Trotz Homeoffice produktiv und gesund?

Welche Faktoren führen aber dazu, dass Menschen produktiver oder unproduktiver im Homeoffice sind? Warum ist es für Beschäftigte so wichtig, beim mobilen Arbeiten örtliche, zeitliche und kommunikative Grenzen zu setzen? Und was können Unternehmen tun, um die Belegschaft zu unterstützen und sicherzustellen, dass Chefs auch auf Distanz Teams gut führen können?  

Diesen und weiteren Fragen sind die ­BARMER und die Universität St. Gallen in der Studie „social health@work“ nachgegangen, für die rund 8.000 Beschäftigte in Deutschland befragt wurden. Im Fokus stand dabei vor allem eines: die Gesundheit. Neben der körperlichen und mentalen Gesundheit, die in diesem Jahr insbesondere thematisiert werden, gibt es noch eine weitere Dimension, die häufig unbeachtet bleibt: die soziale Gesundheit.

Im Arbeitskontext beschreibt der Begriff einen Zustand des sozialen Wohlbefindens. Personen entwickeln und nutzen gesunde Verhaltensweisen und Arbeitsbeziehungen, um auch das Spannungsverhältnis von Erreichbarkeit und Abgrenzung, Autonomie und Eingebundenheit sowie produktiven und Erholungsphasen erfolgreich und gesund zu gestalten. 

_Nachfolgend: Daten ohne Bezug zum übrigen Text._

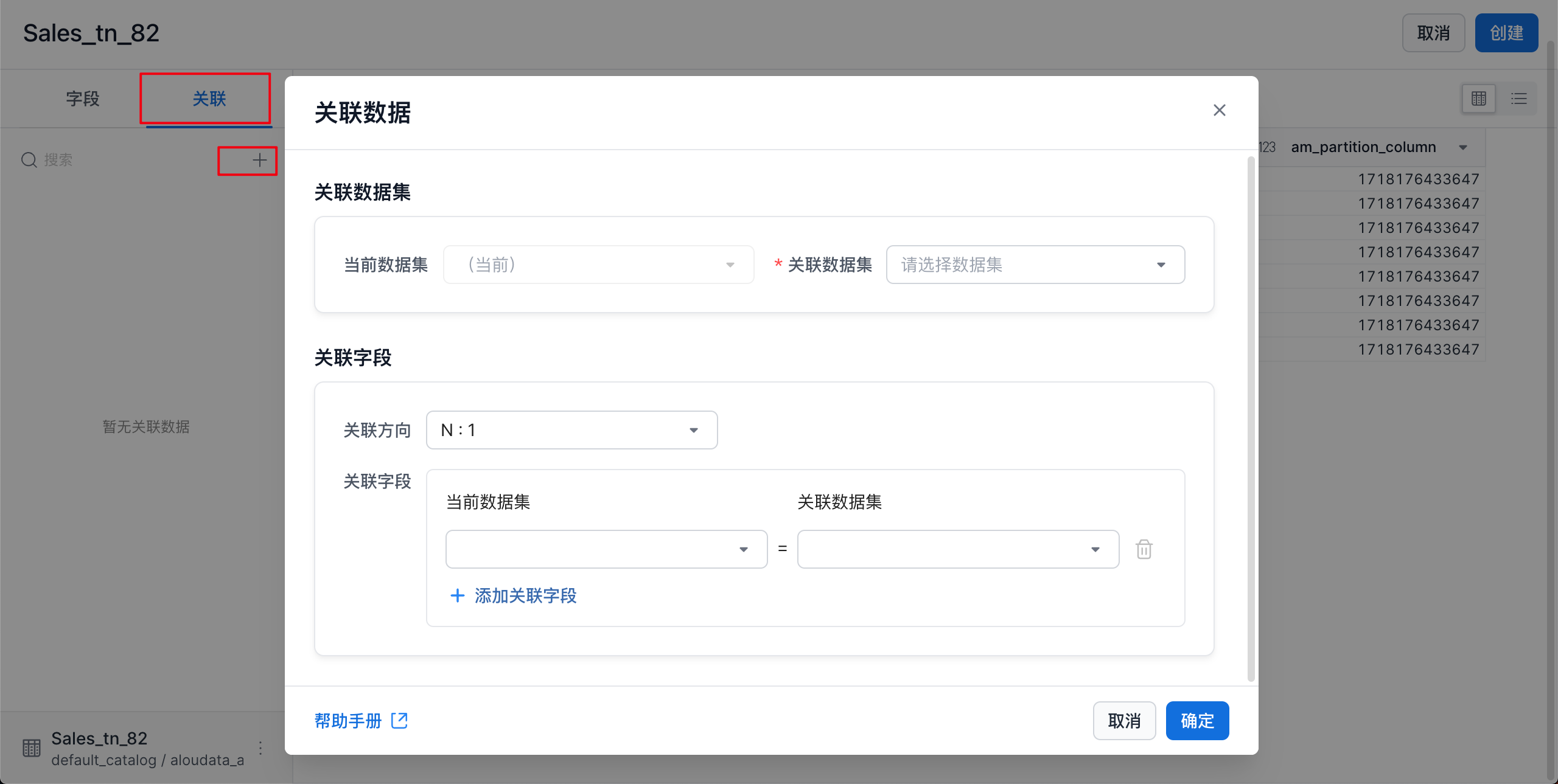Viewport: 1558px width, 784px height.
Task: Select the 关联 tab
Action: [209, 99]
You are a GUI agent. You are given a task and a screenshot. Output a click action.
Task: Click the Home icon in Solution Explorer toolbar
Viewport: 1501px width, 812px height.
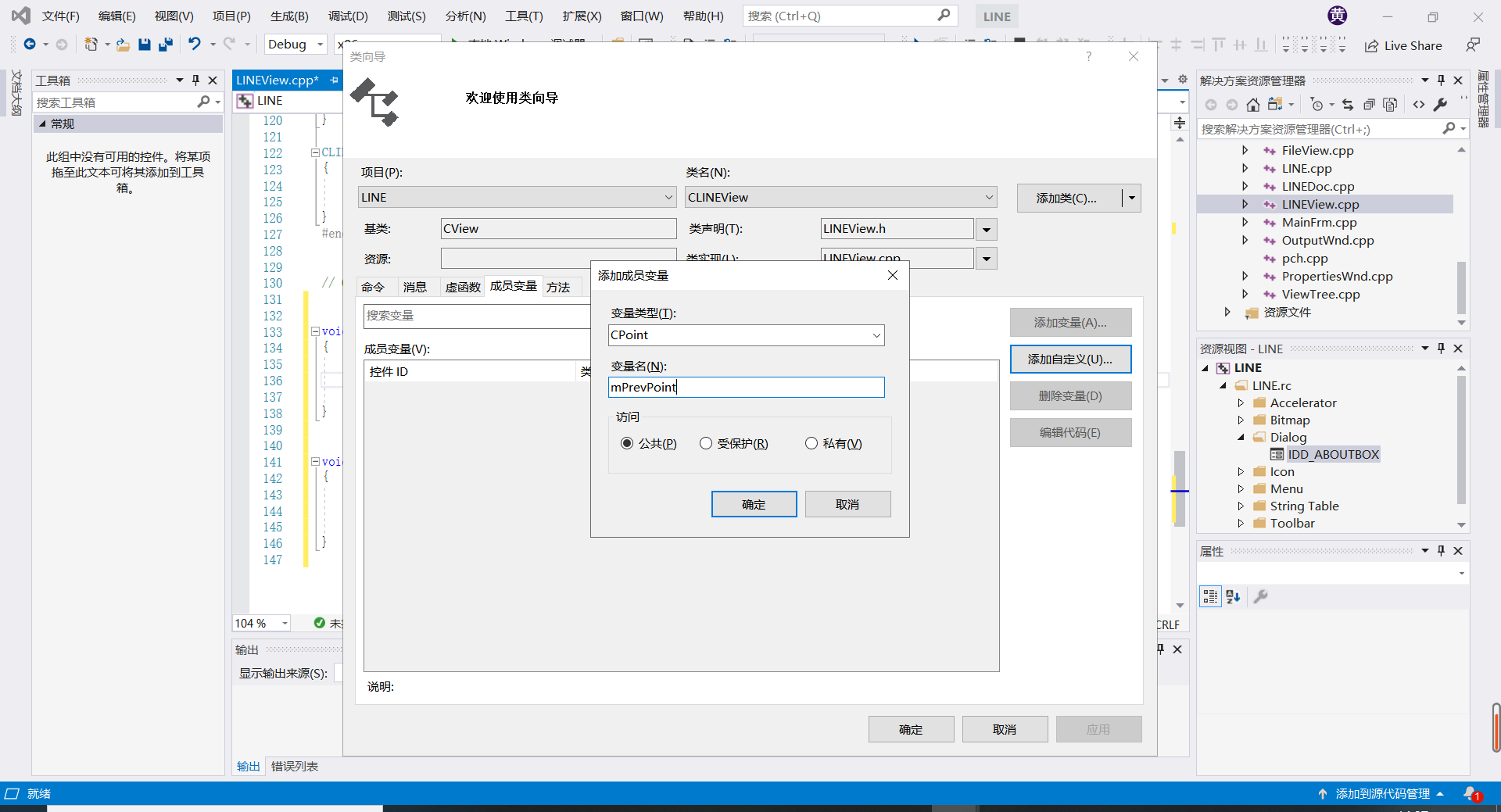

Soziale Gesundheit im Fokus

In einer gemeinsamen Studie analysieren die BARMER und die Universität St. Gallen auf Basis von acht Befragungswellen die Auswirkungen der Digitalisierung auf die soziale Gesundheit im Arbeitskontext. Die erste Welle ist jetzt abgeschlossen.

„Die Studie ‚socialhealth@work‘ zeigt bemerkenswerte Zusammenhänge zwischen den individuellen Fähigkeiten von Beschäftigten, der Führungsqualität und der Organisation eines Unternehmens und der Gesundheit und Leistungsfähigkeit der Beschäftigten in einer sich rapide verändernden Arbeitswelt“, fasst Professor Christoph Straub, Vorstandsvorsitzender der BARMER, die Ergebnisse der ersten Welle zusammen. Diese bildet den Startschuss für die langfristig konzipierte Studie zum Thema soziale Gesundheit im Arbeitskontext. Die Studie begleitet eine repräsentative Auswahl von mehr als 8.000 Beschäftigten in Deutschland über einen Zeitraum von mehr als drei Jahren. In acht halbjährlichen Befragungen werden die Beschäftigten ihre Eindrücke schildern. Jede zusätzliche Befragungswelle soll das entstehende Bild des Wandels schärfen und die Entwicklungen im Kontext der digitalen und mobilen Arbeit nachvollziehbar machen, um entsprechende Maßnahmen zu entwickeln, die darauf reagieren. „Schon heute können wir sehen, dass große Unterschiede zwischen den einzelnen Beschäftigten, Teams und Unternehmen bestehen, die auf deren Leistungsfähigkeit und Gesundheit einzahlen. Mit jeder weiteren Studie werden diese Erkenntnisse zunehmen“, sagt Professor Stephan A. Böhm von der Universität St. Gallen.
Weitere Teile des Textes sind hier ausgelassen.